Enter Jillian Michaels and The 30-Day Shred. I decided to do this workout 3 days each week. At first, I am not going to lie, I thought I was going to die. Literally. That Dan would come home and find me prone, on the floor, dead from doing knee push ups. But true to what Jillian promised, after a week or so of doing it, it got slightly more do-able.
Then, with my running steadily increasing to 30 minutes by April, I went completely out of character and joined a group fitness class. Zumba, to be exact. For the first three weeks, I was giddy with the fact that not only could I keep up with the class, but it was yet another fitness activity I was working in.
Then, the side of my foot said: you are doing just a little too much, Cathy. Sorry.
No more Zumba for you. No more jumping jacks with Jillian. It's time to dial it back a bit. Take it to the previous level, if you will.
So I decided to add in bike riding (which my foot and knees greatly appreciated), modify my running to 3 days a week, and take at least one day off.

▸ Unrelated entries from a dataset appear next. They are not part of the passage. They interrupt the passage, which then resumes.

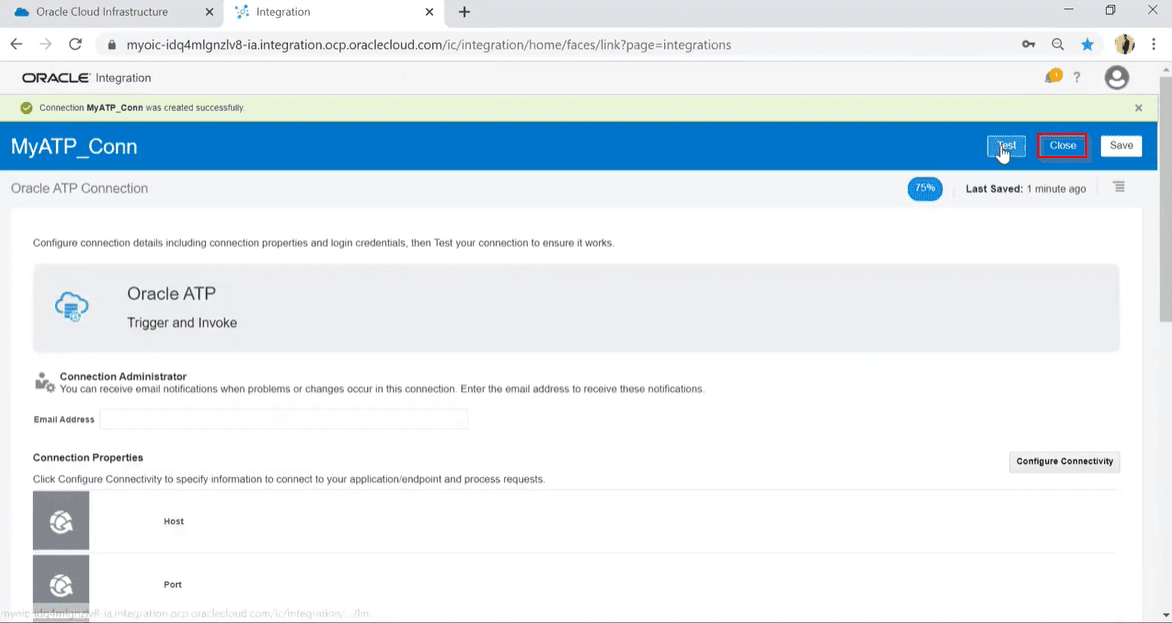Bookmark page with the star icon
The height and width of the screenshot is (623, 1172).
tap(1088, 45)
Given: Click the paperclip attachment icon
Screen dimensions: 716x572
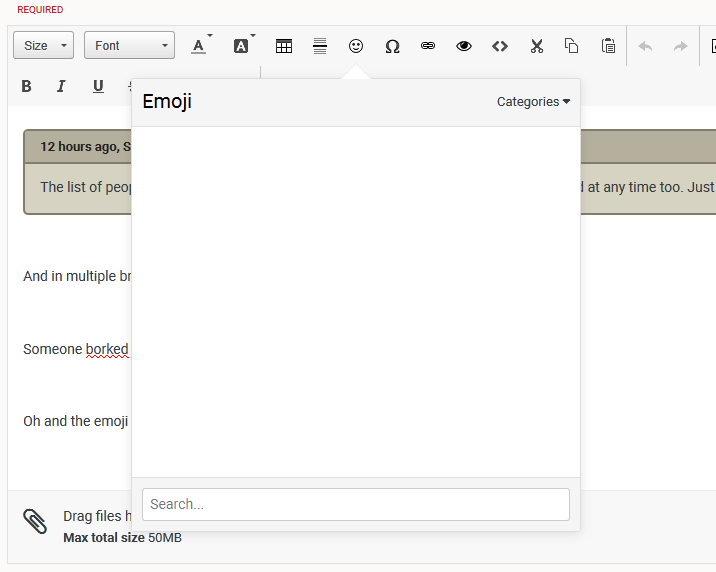Looking at the screenshot, I should 35,521.
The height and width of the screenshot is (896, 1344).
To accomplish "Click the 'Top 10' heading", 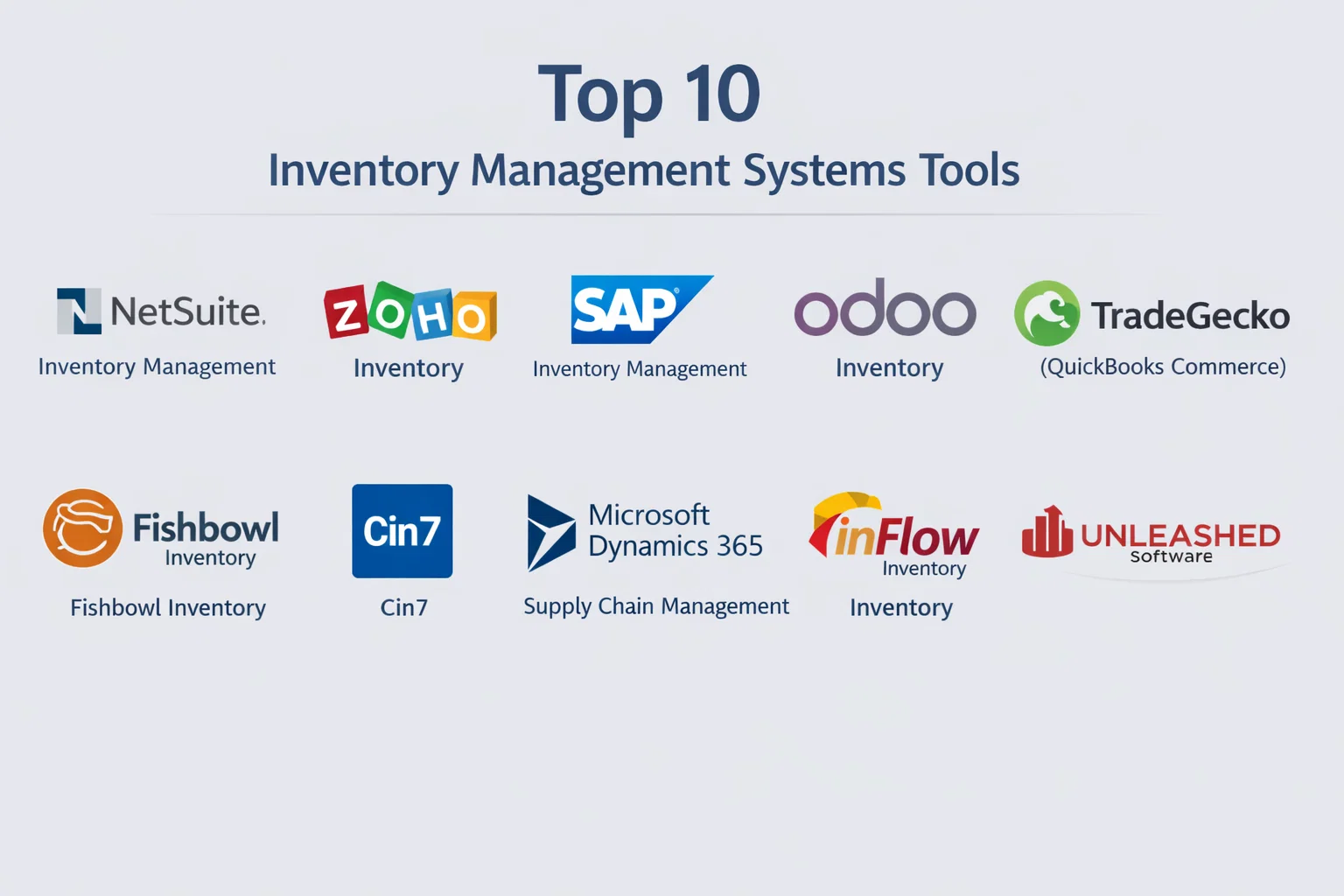I will (648, 94).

And that brings me to where I am today.
As far as what I eat, here's a typical day:
Breakfast: fat free yogurt, bowl of mixed fresh fruit, black coffee or tea
Lunch: a big steaming bowl of broccoli (no butter or butter spray, with a little Penzey's Seasoned Salt sprinkled on it), light string cheese, and a toasted piece of Flat Out Bread. (I realize that Flat Out Bread has many ingredients that don't occur in nature, but it is the one diet-y food I allow myself. And I love it. Very filling and tasty when toasted.) If this seems like a light lunch, you're correct. It is. I like to save my points for spending at dinner time. It's just how I roll.
Snack: Oregon Chai Latte, and some fruit. (The Oregon Chai latte is the best treat of my day. That's where I embrace sugar to the fullest and feel no guilt. I also don't record the two points it's worth. I know, a little rogue of me, but it is what it is.)
Dinner: this varies, obviously, but I look for lean proteins, lots of veggies and some type of healthy grain. I try to keep it interesting, but there are weeks when I just grill some marinated chicken, make some steamed veggies and a side of jasmin or brown rice and say, "Done!"
Snack: most nights after dinner I have another yogurt, and some fruit, and then some freeze dried strawberries for a treat. Lately, I've been saving points to have some graham crackers, or a bowl of Pirate's Booty. I usually end my day around 23 points right now. I'm supposed to be at 20, but a 30 minute run will get you 4 activity points, so I am eating more than recommended to give my body the fuel it needs.
Some of you may think: and that's it? And my answer is this: that's it. And that is the reality if you are trying to shed weight, something's gotta give.
Are there better choices I could be making? Sure. Yoplait Fat Free yogurt may be low in calories, but it's high in high fructose corn syrup. I am making changes as I am ready to make them.
In short, I am consciously eating less and moving more and I have lost almost 30 pounds to date. Tomorrow is my weigh in day and maybe I will hit that 30-pound mark, maybe I won't. But one thing I do know: this is a lifestyle. If I choose not to do this, my body will respond accordingly.
I will also tell you this: I am learning to like exercise. I like that it makes me feel strong. I like that it reminds me that being in my 40s doesn't have to be a limitation. That if something hurts, I can try something else to keep that heart pumping. I don't have to throw the baby out with the bathwater. I am actually beginning to feel like an athlete of sorts. And that is pretty cool.
Remember, I'm not an expert. This is my story and this is what's working for me.
Now if you'll excuse me, it's Friday, and I have a date with my treadmill.